Le Premier ministre, M. Nadir Larbaoui, a exposé hier au Centre international des conférences (CIC) « Abdelatif-Rahal » à Alger, les principales orientations des réformes constitutionnelles et législatives entreprises depuis plus de trois ans par le président de la République, M. Abdelmadjid Tebboune. Ces réformes, axées principalement sur la consolidation de l’État de droit, ont été mises en avant par le Premier ministre.
En présidant l’ouverture du Dialogue judiciaire africain en tant que représentant du président de la République, le Premier ministre a souligné l’importance des mesures visant à renforcer les garanties liées au respect des droits de l’homme et des peuples, telles que prévues par la Constitution algérienne initiée par le président de la République en 2020.
A cet égard, il a cité « la consécration du principe de la sécurité juridique, la généralisation du principe du double degré de juridiction et l’élargissement du champ de l’exception d’inconstitutionnalité pour couvrir la règlementation ».
Cela a permis, a-t-il poursuivi, « d’opérer une réforme globale du système législatif et institutionnel concerné par les droits de l’Homme, et de l’orienter entièrement vers la contribution à la réalisation d’un développement axé sur le citoyen ».
« Ce processus a requis une attention particulière à la réforme globale de la justice et au renforcement de son indépendance, étant un pilier principal pour consolider le processus d’édification nationale vers la gouvernance judiciaire et l’humanisation de l’action judiciaire, à travers notamment une réforme profonde du Conseil supérieur de la magistrature (CSM) qui a permis de consacrer sa pleine indépendance et la concrétisation effective de ses prérogatives exclusives en matière de gestion de la carrière des magistrats », a ajouté le Premier ministre.
« Ce chantier devrait être couronné par la promulgation du nouveau statut de la Magistrature qui renforcera l’indépendance du magistrat, le préservera de toute influence extérieure et assurera l’amélioration de sa situation socio-professionnelle », a révélé M. Larbaoui.
Le Premier ministre a également souligné les initiatives déployées dans le domaine de la formation des magistrats, le renforcement de leurs connaissances théoriques et professionnelles, ainsi que le développement des compétences des divers agents responsables de l’application de la loi.
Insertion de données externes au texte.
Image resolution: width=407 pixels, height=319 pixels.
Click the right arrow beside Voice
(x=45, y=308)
Une attention particulière a été accordée à la sensibilisation des acteurs impliqués dans l’activité judiciaire aux questions liées à la protection des droits de l’homme.
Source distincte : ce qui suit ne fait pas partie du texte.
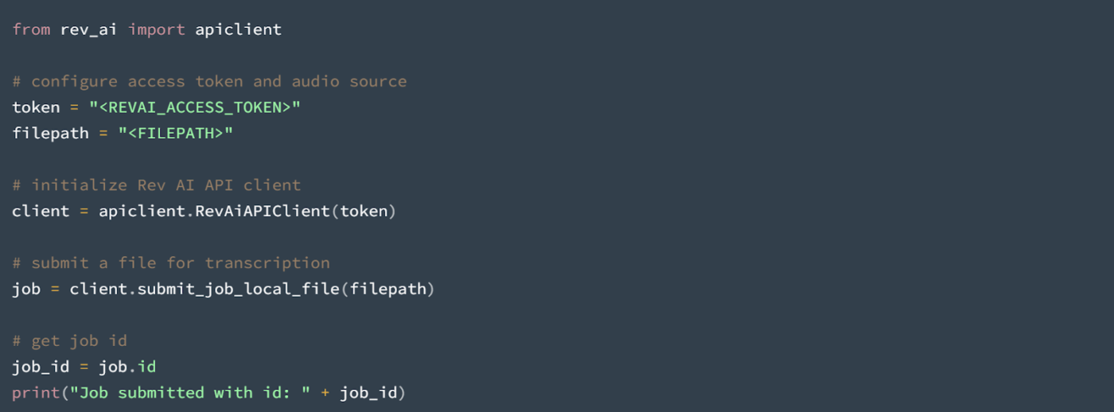Click the 'client' variable assignment name

pyautogui.click(x=41, y=211)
M. Larbaoui a également mentionné « l’engagement de l’Algérie à intégrer dans son cadre législatif national tous les critères internationaux relatifs aux droits de l’homme ». Il a rappelé que « la Constitution de 2020 a institutionnalisé cette démarche en imposant au magistrat national l’obligation d’appliquer les conventions ratifiées lors de l’exercice de ses fonctions ».